● Task details
Nothing in the data may be altered; the answer is a verbatim copy of it.

● Supplied records
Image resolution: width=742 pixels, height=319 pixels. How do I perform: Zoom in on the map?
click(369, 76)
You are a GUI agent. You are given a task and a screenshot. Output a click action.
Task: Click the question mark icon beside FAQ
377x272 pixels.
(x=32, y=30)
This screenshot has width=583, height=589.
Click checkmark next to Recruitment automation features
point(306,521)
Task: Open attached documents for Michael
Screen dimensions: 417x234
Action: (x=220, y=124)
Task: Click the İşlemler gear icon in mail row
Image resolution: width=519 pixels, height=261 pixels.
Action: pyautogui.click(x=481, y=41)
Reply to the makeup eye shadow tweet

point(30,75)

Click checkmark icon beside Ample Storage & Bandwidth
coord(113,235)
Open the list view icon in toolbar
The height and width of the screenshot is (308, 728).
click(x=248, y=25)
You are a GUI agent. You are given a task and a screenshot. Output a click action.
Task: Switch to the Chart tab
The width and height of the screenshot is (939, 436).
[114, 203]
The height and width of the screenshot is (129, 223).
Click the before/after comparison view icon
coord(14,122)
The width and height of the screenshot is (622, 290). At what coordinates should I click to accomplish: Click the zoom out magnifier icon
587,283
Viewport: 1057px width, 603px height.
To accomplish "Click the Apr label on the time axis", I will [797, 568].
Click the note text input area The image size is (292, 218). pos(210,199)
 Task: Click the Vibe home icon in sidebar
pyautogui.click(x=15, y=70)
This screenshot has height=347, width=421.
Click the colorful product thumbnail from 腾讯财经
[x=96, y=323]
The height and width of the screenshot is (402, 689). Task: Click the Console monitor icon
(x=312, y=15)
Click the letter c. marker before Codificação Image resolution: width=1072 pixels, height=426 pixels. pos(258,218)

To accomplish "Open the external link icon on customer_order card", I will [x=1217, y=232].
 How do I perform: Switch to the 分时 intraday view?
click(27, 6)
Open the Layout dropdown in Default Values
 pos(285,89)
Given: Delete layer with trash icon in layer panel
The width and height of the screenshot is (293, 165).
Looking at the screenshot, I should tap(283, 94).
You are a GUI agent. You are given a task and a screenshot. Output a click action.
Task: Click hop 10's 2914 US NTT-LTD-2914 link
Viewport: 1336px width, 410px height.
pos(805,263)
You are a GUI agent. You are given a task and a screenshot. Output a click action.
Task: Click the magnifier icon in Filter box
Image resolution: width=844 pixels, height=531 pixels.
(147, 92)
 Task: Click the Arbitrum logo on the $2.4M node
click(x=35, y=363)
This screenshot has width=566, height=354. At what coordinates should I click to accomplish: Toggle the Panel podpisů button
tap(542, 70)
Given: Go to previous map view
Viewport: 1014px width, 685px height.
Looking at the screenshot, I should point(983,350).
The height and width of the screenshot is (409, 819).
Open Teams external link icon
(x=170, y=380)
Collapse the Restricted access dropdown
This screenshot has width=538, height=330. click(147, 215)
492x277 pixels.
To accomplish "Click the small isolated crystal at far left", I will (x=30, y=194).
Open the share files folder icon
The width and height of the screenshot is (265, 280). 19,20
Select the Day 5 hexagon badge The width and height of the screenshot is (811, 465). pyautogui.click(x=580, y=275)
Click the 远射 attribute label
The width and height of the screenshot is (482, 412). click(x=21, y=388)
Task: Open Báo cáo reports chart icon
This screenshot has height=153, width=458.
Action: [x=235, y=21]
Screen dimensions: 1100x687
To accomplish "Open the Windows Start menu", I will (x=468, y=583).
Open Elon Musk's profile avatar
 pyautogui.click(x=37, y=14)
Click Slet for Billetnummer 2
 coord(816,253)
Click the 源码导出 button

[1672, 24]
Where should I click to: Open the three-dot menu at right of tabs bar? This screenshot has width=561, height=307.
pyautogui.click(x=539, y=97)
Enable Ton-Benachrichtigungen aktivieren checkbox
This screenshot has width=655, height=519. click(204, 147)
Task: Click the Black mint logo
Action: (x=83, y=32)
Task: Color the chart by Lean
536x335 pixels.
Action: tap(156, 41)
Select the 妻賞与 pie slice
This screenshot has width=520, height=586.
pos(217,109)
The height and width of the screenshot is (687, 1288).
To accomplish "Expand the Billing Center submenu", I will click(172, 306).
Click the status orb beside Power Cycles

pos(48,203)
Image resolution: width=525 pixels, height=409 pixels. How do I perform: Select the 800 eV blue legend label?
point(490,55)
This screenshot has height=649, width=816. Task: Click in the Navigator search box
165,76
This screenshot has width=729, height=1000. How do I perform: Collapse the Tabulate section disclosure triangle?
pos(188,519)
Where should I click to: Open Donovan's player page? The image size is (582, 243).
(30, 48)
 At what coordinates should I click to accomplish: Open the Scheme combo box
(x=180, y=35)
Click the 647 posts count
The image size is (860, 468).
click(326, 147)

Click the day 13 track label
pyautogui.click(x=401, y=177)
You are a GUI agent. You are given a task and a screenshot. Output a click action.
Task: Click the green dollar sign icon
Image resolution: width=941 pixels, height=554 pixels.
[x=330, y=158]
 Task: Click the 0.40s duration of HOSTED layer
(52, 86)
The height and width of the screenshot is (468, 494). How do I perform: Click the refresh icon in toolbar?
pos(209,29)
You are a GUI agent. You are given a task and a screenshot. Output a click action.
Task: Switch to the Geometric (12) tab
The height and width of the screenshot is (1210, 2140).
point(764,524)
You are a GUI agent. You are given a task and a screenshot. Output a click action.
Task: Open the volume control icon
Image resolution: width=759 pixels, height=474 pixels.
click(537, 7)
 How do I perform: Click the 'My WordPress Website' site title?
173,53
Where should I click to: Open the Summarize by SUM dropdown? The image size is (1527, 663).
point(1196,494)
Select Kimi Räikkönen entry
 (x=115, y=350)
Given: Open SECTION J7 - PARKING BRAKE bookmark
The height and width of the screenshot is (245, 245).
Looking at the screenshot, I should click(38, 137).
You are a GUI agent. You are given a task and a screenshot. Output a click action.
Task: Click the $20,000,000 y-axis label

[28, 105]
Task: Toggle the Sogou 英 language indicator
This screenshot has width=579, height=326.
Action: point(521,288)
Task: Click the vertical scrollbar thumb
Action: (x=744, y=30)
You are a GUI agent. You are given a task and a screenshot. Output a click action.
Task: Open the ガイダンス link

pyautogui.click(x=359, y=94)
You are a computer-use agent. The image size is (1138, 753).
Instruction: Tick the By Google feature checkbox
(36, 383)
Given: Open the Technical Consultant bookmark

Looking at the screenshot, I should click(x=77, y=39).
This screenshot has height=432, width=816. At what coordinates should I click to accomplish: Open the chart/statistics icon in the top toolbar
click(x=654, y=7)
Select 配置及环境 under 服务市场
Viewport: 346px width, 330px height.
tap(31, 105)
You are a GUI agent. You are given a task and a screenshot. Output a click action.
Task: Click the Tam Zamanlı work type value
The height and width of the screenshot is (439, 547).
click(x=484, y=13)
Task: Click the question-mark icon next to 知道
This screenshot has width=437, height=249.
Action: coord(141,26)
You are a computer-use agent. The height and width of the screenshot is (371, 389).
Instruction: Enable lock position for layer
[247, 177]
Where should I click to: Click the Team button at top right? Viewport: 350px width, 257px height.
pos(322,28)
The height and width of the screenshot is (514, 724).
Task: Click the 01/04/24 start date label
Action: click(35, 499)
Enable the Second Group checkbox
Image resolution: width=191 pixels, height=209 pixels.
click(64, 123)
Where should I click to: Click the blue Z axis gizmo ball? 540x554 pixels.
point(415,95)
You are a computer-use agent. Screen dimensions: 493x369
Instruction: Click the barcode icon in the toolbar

● Completed task
Image resolution: width=742 pixels, height=319 pixels. How do I perform: Zoom in on the map?
click(369, 76)
You are a GUI agent. You are given a task and a screenshot. Output a click action.
Task: Click the question mark icon beside FAQ
377x272 pixels.
(x=32, y=30)
This screenshot has width=583, height=589.
Click checkmark next to Recruitment automation features
point(306,521)
Task: Open attached documents for Michael
Screen dimensions: 417x234
Action: (x=220, y=124)
Task: Click the İşlemler gear icon in mail row
Image resolution: width=519 pixels, height=261 pixels.
Action: pyautogui.click(x=481, y=41)
Reply to the makeup eye shadow tweet

point(30,75)

Click checkmark icon beside Ample Storage & Bandwidth
coord(113,235)
Open the list view icon in toolbar
The height and width of the screenshot is (308, 728).
click(x=248, y=25)
You are a GUI agent. You are given a task and a screenshot. Output a click action.
Task: Switch to the Chart tab
The width and height of the screenshot is (939, 436).
[114, 203]
The height and width of the screenshot is (129, 223).
Click the before/after comparison view icon
coord(14,122)
The width and height of the screenshot is (622, 290). At what coordinates should I click to accomplish: Click the zoom out magnifier icon
587,283
Viewport: 1057px width, 603px height.
To accomplish "Click the Apr label on the time axis", I will [797, 568].
Click the note text input area The image size is (292, 218). pos(210,199)
 Task: Click the Vibe home icon in sidebar
pyautogui.click(x=15, y=70)
This screenshot has height=347, width=421.
Click the colorful product thumbnail from 腾讯财经
[x=96, y=323]
The height and width of the screenshot is (402, 689). Task: Click the Console monitor icon
(x=312, y=15)
Click the letter c. marker before Codificação Image resolution: width=1072 pixels, height=426 pixels. pos(258,218)

To accomplish "Open the external link icon on customer_order card", I will [x=1217, y=232].
 How do I perform: Switch to the 分时 intraday view?
click(27, 6)
Open the Layout dropdown in Default Values
 pos(285,89)
Given: Delete layer with trash icon in layer panel
The width and height of the screenshot is (293, 165).
Looking at the screenshot, I should tap(283, 94).
You are a GUI agent. You are given a task and a screenshot. Output a click action.
Task: Click hop 10's 2914 US NTT-LTD-2914 link
Viewport: 1336px width, 410px height.
pos(805,263)
You are a GUI agent. You are given a task and a screenshot. Output a click action.
Task: Click the magnifier icon in Filter box
Image resolution: width=844 pixels, height=531 pixels.
(147, 92)
 Task: Click the Arbitrum logo on the $2.4M node
click(x=35, y=363)
This screenshot has width=566, height=354. At what coordinates should I click to accomplish: Toggle the Panel podpisů button
tap(542, 70)
Given: Go to previous map view
Viewport: 1014px width, 685px height.
Looking at the screenshot, I should point(983,350).
The height and width of the screenshot is (409, 819).
Open Teams external link icon
(x=170, y=380)
Collapse the Restricted access dropdown
This screenshot has width=538, height=330. click(147, 215)
492x277 pixels.
To accomplish "Click the small isolated crystal at far left", I will (x=30, y=194).
Open the share files folder icon
The width and height of the screenshot is (265, 280). 19,20
Select the Day 5 hexagon badge The width and height of the screenshot is (811, 465). pyautogui.click(x=580, y=275)
Click the 远射 attribute label
The width and height of the screenshot is (482, 412). click(x=21, y=388)
Task: Open Báo cáo reports chart icon
This screenshot has height=153, width=458.
Action: [x=235, y=21]
Screen dimensions: 1100x687
To accomplish "Open the Windows Start menu", I will (x=468, y=583).
Open Elon Musk's profile avatar
 pyautogui.click(x=37, y=14)
Click Slet for Billetnummer 2
 coord(816,253)
Click the 源码导出 button

[1672, 24]
Where should I click to: Open the three-dot menu at right of tabs bar? This screenshot has width=561, height=307.
pyautogui.click(x=539, y=97)
Enable Ton-Benachrichtigungen aktivieren checkbox
This screenshot has width=655, height=519. click(204, 147)
Task: Click the Black mint logo
Action: (x=83, y=32)
Task: Color the chart by Lean
536x335 pixels.
Action: tap(156, 41)
Select the 妻賞与 pie slice
This screenshot has width=520, height=586.
pos(217,109)
The height and width of the screenshot is (687, 1288).
To accomplish "Expand the Billing Center submenu", I will click(172, 306).
Click the status orb beside Power Cycles

pos(48,203)
Image resolution: width=525 pixels, height=409 pixels. How do I perform: Select the 800 eV blue legend label?
point(490,55)
This screenshot has height=649, width=816. Task: Click in the Navigator search box
165,76
This screenshot has width=729, height=1000. How do I perform: Collapse the Tabulate section disclosure triangle?
pos(188,519)
Where should I click to: Open Donovan's player page? The image size is (582, 243).
(30, 48)
 At what coordinates should I click to accomplish: Open the Scheme combo box
(x=180, y=35)
Click the 647 posts count
The image size is (860, 468).
click(326, 147)

Click the day 13 track label
pyautogui.click(x=401, y=177)
You are a GUI agent. You are given a task and a screenshot. Output a click action.
Task: Click the green dollar sign icon
Image resolution: width=941 pixels, height=554 pixels.
[x=330, y=158]
 Task: Click the 0.40s duration of HOSTED layer
(52, 86)
The height and width of the screenshot is (468, 494). How do I perform: Click the refresh icon in toolbar?
pos(209,29)
You are a GUI agent. You are given a task and a screenshot. Output a click action.
Task: Switch to the Geometric (12) tab
The height and width of the screenshot is (1210, 2140).
point(764,524)
You are a GUI agent. You are given a task and a screenshot. Output a click action.
Task: Open the volume control icon
Image resolution: width=759 pixels, height=474 pixels.
click(537, 7)
 How do I perform: Click the 'My WordPress Website' site title?
173,53
Where should I click to: Open the Summarize by SUM dropdown? The image size is (1527, 663).
point(1196,494)
Select Kimi Räikkönen entry
 (x=115, y=350)
Given: Open SECTION J7 - PARKING BRAKE bookmark
The height and width of the screenshot is (245, 245).
Looking at the screenshot, I should click(38, 137).
You are a GUI agent. You are given a task and a screenshot. Output a click action.
Task: Click the $20,000,000 y-axis label

[28, 105]
Task: Toggle the Sogou 英 language indicator
This screenshot has width=579, height=326.
Action: point(521,288)
Task: Click the vertical scrollbar thumb
Action: (x=744, y=30)
You are a GUI agent. You are given a task and a screenshot. Output a click action.
Task: Open the ガイダンス link

pyautogui.click(x=359, y=94)
You are a computer-use agent. The image size is (1138, 753).
Instruction: Tick the By Google feature checkbox
(36, 383)
Given: Open the Technical Consultant bookmark

Looking at the screenshot, I should click(x=77, y=39).
This screenshot has height=432, width=816. At what coordinates should I click to accomplish: Open the chart/statistics icon in the top toolbar
click(x=654, y=7)
Select 配置及环境 under 服务市场
Viewport: 346px width, 330px height.
tap(31, 105)
You are a GUI agent. You are given a task and a screenshot. Output a click action.
Task: Click the Tam Zamanlı work type value
The height and width of the screenshot is (439, 547).
click(x=484, y=13)
Task: Click the question-mark icon next to 知道
This screenshot has width=437, height=249.
Action: coord(141,26)
You are a computer-use agent. The height and width of the screenshot is (371, 389).
Instruction: Enable lock position for layer
[247, 177]
Where should I click to: Click the Team button at top right? Viewport: 350px width, 257px height.
pos(322,28)
The height and width of the screenshot is (514, 724).
Task: Click the 01/04/24 start date label
Action: click(35, 499)
Enable the Second Group checkbox
Image resolution: width=191 pixels, height=209 pixels.
click(64, 123)
Where should I click to: Click the blue Z axis gizmo ball? 540x554 pixels.
point(415,95)
You are a computer-use agent. Screen dimensions: 493x369
Instruction: Click the barcode icon in the toolbar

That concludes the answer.